Begin

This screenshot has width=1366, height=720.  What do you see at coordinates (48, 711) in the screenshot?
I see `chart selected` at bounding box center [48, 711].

End
Begin

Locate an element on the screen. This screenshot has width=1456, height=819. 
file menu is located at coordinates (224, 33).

End
Begin

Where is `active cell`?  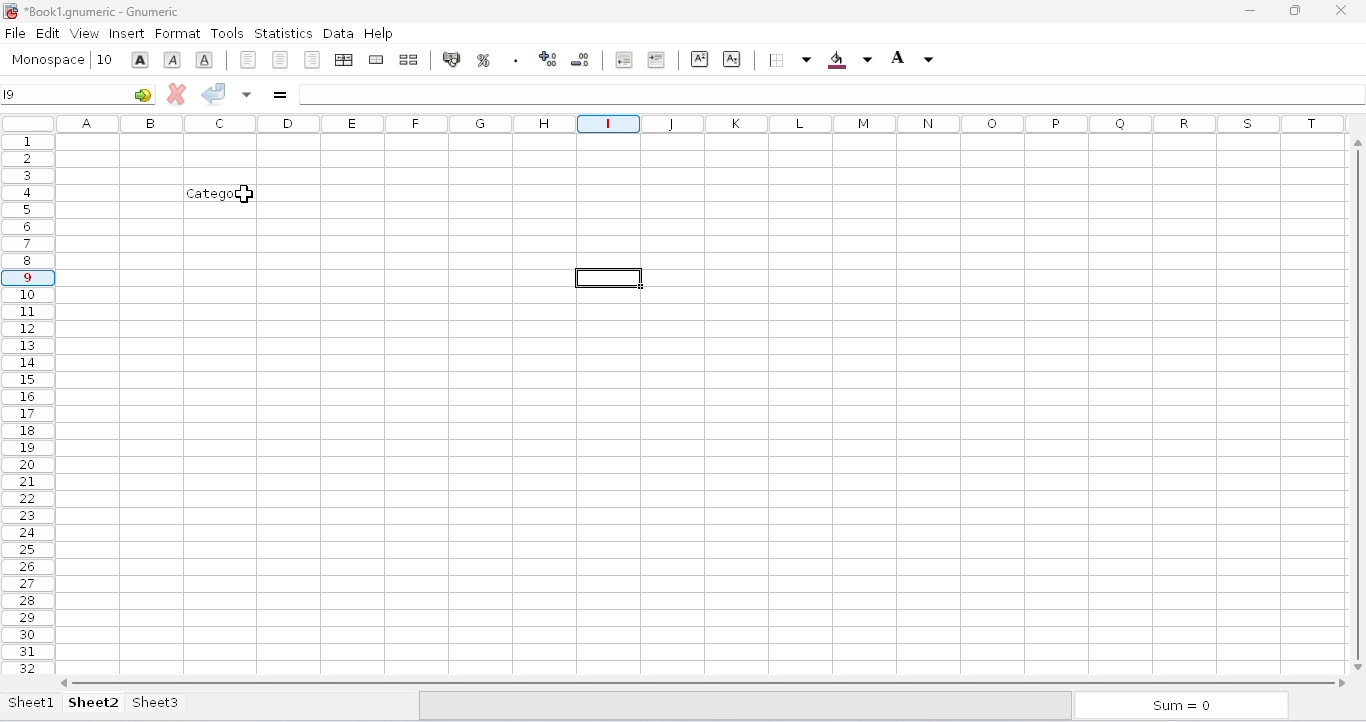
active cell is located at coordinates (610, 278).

End

WORK TO COMPLETE:
Repeat, without any changes, the lines from the one containing "Locate an element" through the one containing "file menu is", both included.

ANSWER TO THIS EXERCISE:
Locate an element on the screen. This screenshot has width=1456, height=819. 
file menu is located at coordinates (224, 33).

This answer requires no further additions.